Let the MDS purge the strays and then try:

ceph config set mds mds_abort_on_newly_corrupt_dentry true

On Tue, May 23, 2023 at 7:04 PM Justin Li <justin...@deakin.edu.au> wrote:
>
> Hi Patrick,
>
> Sorry for keeping bothering you but I found that MDS service kept crashing 
> even cluster shows MDS is up. I attached another log of MDS server - eowyn at 
> below. Look forward to hearing more insights.
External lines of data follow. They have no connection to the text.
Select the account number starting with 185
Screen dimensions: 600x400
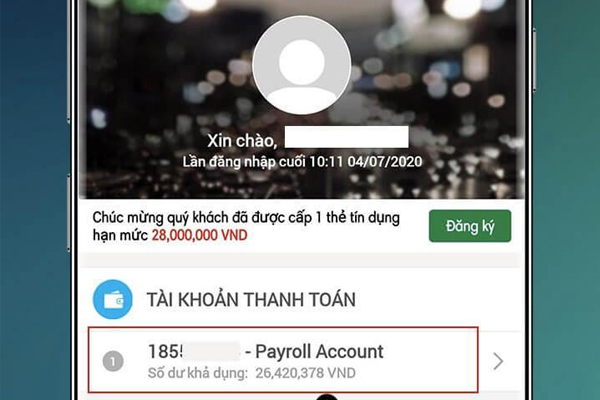(x=194, y=351)
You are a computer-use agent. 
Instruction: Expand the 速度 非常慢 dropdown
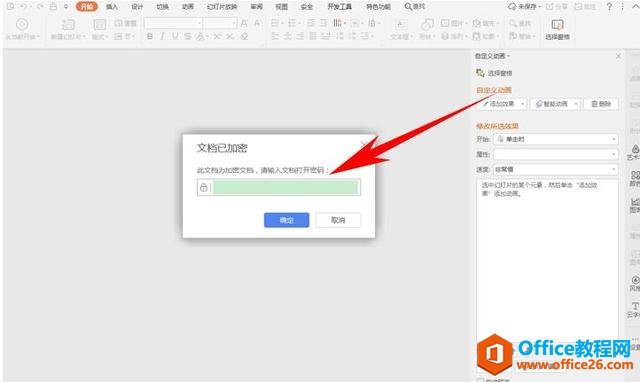556,169
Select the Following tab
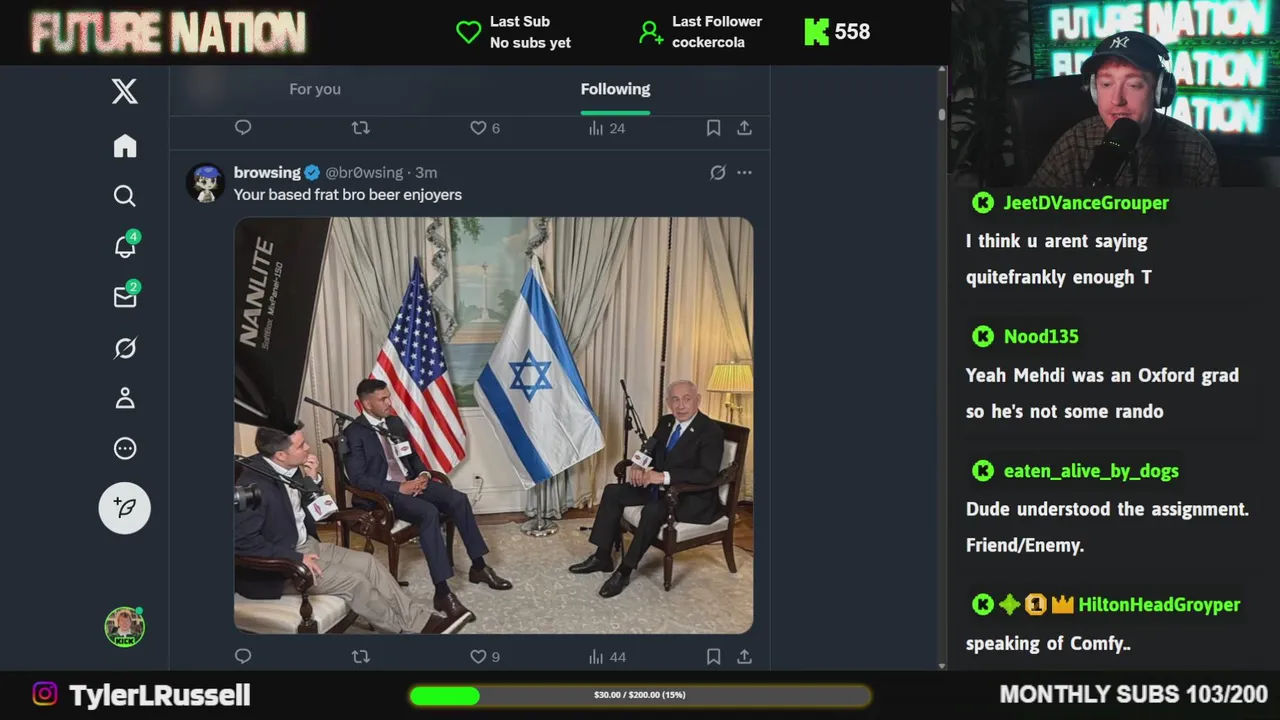This screenshot has width=1280, height=720. coord(615,89)
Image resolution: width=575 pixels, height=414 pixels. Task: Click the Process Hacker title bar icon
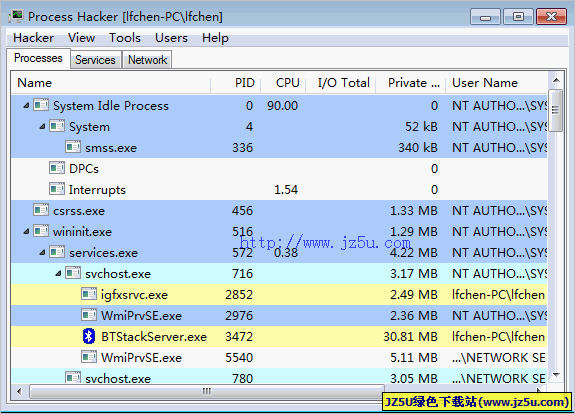[16, 16]
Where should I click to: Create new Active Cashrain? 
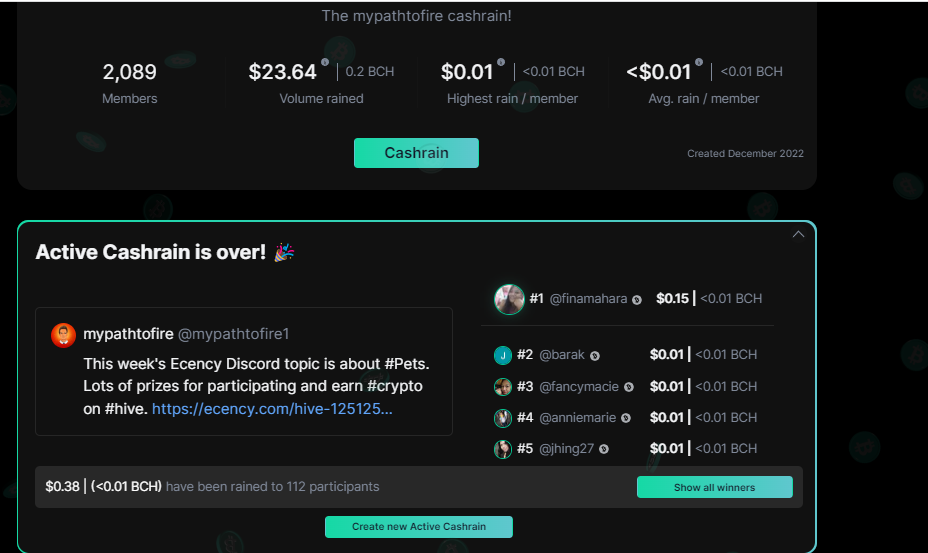point(418,527)
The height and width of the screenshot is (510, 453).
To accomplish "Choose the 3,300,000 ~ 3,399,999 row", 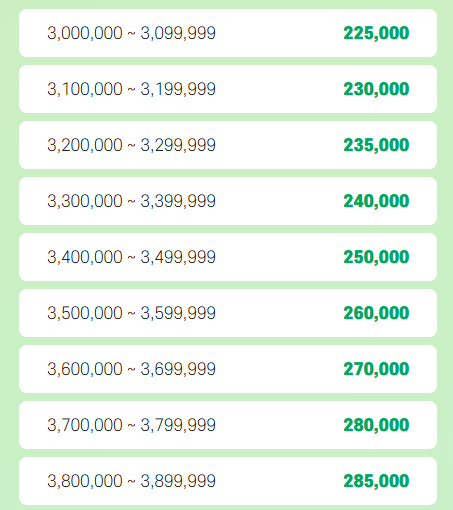I will click(228, 201).
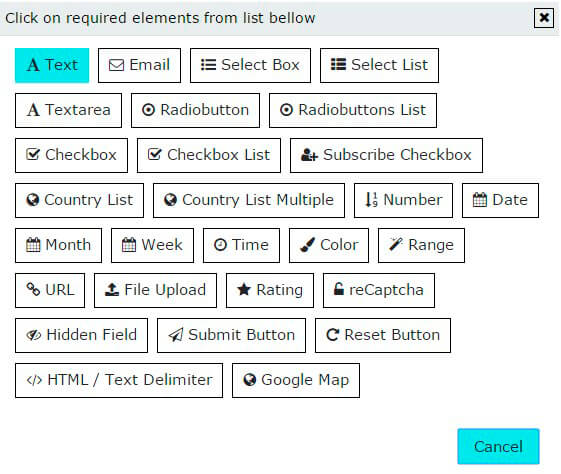The width and height of the screenshot is (561, 474).
Task: Cancel the element selection dialog
Action: tap(498, 446)
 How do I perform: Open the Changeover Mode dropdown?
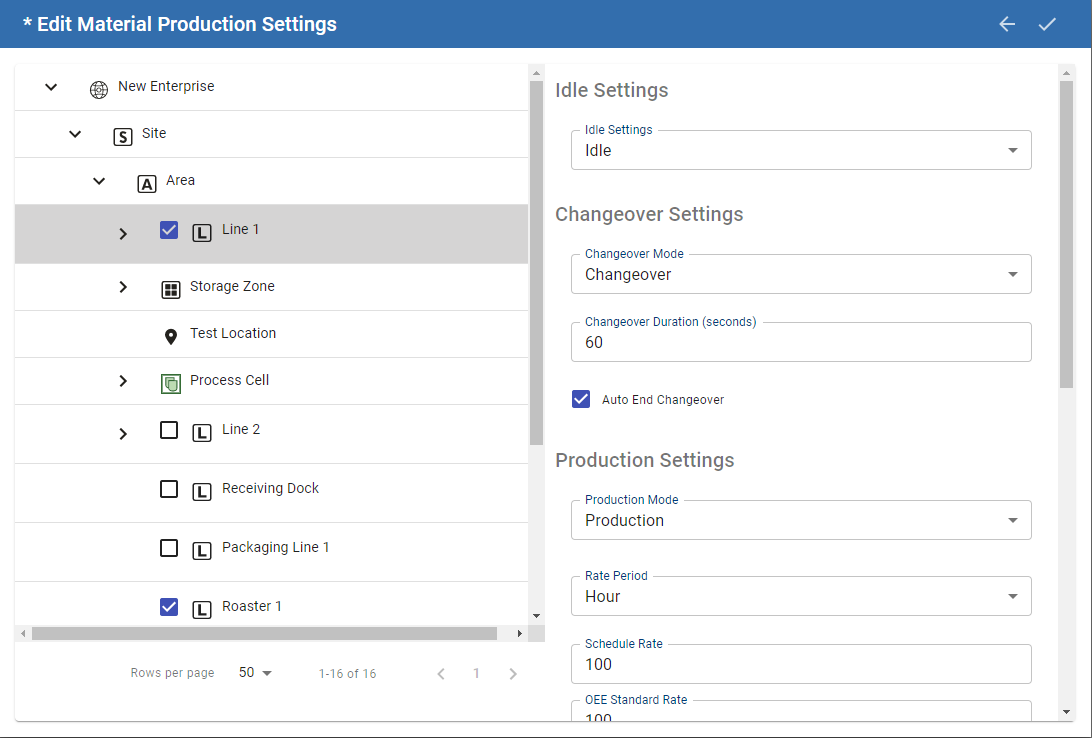point(801,274)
Thanks a lot.
>
> https://drive.google.com/file/d/1nD_Ks7fNGQp0GE5Q_x8M57HldYurPhuN/view?usp=sharing
>
> MDS crashed:
> root@eowyn:~# systemctl status  ceph-mds@eowyn
> ● ceph-mds@eowyn.service - Ceph metadata server daemon
>      Loaded: loaded (/lib/systemd/system/ceph-mds@.service; enabled; vendor 
> preset: enabled)
>      Active: failed (Result: signal) since Wed 2023-05-24 08:55:12 AEST; 24s 
> ago
>     Process: 44349 ExecStart=/usr/bin/ceph-mds -f --cluster ${CLUSTER} --id 
> eowyn --setuser ceph --setgroup ceph (code=kill>
>    Main PID: 44349 (code=killed, signal=ABRT)
>
> May 24 08:55:12 eowyn systemd[1]: ceph-mds@eowyn.service: Scheduled restart 
> job, restart counter is at 3.
> May 24 08:55:12 eowyn systemd[1]: Stopped Ceph metadata server daemon.
> May 24 08:55:12 eowyn systemd[1]: ceph-mds@eowyn.service: Start request 
> repeated too quickly.
> May 24 08:55:12 eowyn systemd[1]: ceph-mds@eowyn.service: Failed with result 
> 'signal'.
> May 24 08:55:12 eowyn systemd[1]: Failed to start Ceph metadata server daemon.
>
>
> Part of MDS log on eowyn (MDS server):
>    -2> 2023-05-24T08:55:11.854+1000 7f1f8ee93700 -1 log_channel(cluster) log 
> [ERR] : MDS abort because newly corrupt dentry to be committed: [dentry 
> #0x100/stray0/1005480d3ac [19ce,head] auth (dversion lock) pv=2154265085 
> v=2154265074 ino=0x1005480d3ac state=1342177316 | purging=1 0x55b04517ca00]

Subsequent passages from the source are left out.